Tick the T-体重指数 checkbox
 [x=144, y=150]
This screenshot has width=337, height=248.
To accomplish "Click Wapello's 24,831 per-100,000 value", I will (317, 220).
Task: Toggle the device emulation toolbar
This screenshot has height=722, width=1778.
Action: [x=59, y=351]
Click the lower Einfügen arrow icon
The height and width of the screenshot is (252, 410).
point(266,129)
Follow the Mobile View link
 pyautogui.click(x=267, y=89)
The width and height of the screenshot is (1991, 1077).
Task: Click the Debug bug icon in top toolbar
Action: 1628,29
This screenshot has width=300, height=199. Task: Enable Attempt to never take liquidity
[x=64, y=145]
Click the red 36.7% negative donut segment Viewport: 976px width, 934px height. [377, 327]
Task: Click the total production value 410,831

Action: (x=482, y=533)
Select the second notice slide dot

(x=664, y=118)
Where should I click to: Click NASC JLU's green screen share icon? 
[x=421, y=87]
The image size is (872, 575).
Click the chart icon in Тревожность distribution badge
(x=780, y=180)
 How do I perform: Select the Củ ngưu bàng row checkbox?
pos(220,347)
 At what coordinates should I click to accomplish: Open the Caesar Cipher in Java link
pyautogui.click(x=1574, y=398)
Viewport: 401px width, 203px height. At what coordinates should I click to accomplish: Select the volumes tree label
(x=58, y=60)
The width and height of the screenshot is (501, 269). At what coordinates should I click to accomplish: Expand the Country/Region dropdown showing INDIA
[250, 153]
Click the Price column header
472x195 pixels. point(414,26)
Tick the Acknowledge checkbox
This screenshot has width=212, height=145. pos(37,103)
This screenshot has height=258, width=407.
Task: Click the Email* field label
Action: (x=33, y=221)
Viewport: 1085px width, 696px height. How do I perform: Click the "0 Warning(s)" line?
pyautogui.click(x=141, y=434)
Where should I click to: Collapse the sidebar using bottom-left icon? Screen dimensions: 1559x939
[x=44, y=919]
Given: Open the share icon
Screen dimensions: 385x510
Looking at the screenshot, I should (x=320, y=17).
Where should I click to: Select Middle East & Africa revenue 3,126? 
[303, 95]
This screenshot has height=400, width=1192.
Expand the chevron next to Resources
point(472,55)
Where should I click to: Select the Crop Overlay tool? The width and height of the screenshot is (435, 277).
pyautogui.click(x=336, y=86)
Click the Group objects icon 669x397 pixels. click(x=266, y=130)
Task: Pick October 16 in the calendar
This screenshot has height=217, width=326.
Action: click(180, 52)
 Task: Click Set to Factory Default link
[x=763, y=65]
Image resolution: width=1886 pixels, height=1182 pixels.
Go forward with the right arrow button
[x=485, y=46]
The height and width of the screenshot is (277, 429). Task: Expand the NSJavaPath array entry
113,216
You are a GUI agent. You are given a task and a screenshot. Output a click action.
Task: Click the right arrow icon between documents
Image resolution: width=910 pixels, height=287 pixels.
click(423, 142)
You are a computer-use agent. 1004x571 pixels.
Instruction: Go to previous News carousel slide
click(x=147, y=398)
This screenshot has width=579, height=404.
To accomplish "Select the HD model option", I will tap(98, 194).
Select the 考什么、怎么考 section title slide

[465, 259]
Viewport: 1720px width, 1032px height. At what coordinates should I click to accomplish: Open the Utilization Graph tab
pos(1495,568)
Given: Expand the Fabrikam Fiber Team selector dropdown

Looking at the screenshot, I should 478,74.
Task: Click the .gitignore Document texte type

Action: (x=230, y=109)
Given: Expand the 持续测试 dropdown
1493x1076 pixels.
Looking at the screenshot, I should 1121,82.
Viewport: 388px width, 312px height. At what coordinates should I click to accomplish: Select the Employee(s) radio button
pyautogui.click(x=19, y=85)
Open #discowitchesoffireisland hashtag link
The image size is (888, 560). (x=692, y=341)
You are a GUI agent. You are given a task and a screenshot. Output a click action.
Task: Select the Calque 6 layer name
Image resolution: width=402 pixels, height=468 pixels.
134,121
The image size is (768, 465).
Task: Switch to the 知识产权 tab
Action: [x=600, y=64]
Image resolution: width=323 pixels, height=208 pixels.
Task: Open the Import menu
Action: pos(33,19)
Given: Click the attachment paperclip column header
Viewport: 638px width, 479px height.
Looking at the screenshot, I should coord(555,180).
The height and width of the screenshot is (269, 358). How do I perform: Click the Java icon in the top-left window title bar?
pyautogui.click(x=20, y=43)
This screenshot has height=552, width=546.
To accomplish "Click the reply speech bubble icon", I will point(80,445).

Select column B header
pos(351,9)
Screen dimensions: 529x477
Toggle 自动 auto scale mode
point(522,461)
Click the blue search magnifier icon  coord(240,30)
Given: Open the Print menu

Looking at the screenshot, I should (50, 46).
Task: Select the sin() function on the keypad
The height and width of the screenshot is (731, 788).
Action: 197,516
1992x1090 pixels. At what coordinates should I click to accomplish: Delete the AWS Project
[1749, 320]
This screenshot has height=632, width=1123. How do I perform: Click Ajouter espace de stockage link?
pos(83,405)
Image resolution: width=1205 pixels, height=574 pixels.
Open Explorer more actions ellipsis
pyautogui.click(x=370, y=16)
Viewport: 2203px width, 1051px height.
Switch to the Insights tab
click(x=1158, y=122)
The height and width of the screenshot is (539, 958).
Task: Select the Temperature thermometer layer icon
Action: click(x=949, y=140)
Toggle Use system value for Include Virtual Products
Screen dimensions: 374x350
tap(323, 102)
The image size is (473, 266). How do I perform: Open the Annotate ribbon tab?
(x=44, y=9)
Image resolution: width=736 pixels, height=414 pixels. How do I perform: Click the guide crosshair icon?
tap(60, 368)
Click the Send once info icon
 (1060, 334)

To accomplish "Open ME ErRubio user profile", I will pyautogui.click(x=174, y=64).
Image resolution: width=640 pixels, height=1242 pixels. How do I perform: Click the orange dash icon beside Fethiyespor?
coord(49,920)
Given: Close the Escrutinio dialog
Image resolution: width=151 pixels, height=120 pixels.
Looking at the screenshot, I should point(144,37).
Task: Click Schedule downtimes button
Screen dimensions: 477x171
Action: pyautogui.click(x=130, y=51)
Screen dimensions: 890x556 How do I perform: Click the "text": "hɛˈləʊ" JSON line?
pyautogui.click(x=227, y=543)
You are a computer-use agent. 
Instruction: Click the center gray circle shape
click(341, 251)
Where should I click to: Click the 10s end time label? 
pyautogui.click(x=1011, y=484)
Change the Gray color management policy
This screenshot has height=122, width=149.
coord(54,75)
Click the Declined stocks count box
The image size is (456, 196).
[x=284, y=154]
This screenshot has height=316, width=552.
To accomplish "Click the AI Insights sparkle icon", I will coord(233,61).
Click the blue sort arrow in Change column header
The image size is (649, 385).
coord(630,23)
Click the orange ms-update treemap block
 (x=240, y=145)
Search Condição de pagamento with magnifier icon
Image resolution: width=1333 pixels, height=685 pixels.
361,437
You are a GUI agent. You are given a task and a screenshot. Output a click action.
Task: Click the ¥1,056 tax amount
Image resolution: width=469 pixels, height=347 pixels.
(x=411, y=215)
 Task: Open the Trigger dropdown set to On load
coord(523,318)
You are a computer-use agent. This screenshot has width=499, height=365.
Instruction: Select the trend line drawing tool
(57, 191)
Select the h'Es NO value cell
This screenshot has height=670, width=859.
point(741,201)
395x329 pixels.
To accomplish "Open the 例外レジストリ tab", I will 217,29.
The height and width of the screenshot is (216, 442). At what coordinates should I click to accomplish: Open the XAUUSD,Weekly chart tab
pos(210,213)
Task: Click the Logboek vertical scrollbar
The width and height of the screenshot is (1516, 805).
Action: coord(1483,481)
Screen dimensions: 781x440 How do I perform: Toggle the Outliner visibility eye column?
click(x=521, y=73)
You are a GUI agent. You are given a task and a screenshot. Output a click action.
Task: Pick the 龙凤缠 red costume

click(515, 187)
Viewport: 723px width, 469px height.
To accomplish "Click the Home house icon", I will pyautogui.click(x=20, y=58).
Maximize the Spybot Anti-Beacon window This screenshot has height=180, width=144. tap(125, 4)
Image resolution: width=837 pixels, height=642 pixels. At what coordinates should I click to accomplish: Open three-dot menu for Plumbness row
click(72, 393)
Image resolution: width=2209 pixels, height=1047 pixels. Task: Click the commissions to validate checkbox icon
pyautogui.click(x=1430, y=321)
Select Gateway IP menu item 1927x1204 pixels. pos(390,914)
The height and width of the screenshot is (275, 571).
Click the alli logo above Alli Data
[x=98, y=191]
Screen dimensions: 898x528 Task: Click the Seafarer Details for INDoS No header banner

What to work on – Could you print the items above unchanged, from the line containing "Select the second notice slide dot" down to the line containing "pos(220,347)", with both of those lines included?

Output for this exercise –
Select the second notice slide dot

(x=664, y=118)
Where should I click to: Click NASC JLU's green screen share icon? 
[x=421, y=87]
The image size is (872, 575).
Click the chart icon in Тревожность distribution badge
(x=780, y=180)
 How do I perform: Select the Củ ngưu bàng row checkbox?
pos(220,347)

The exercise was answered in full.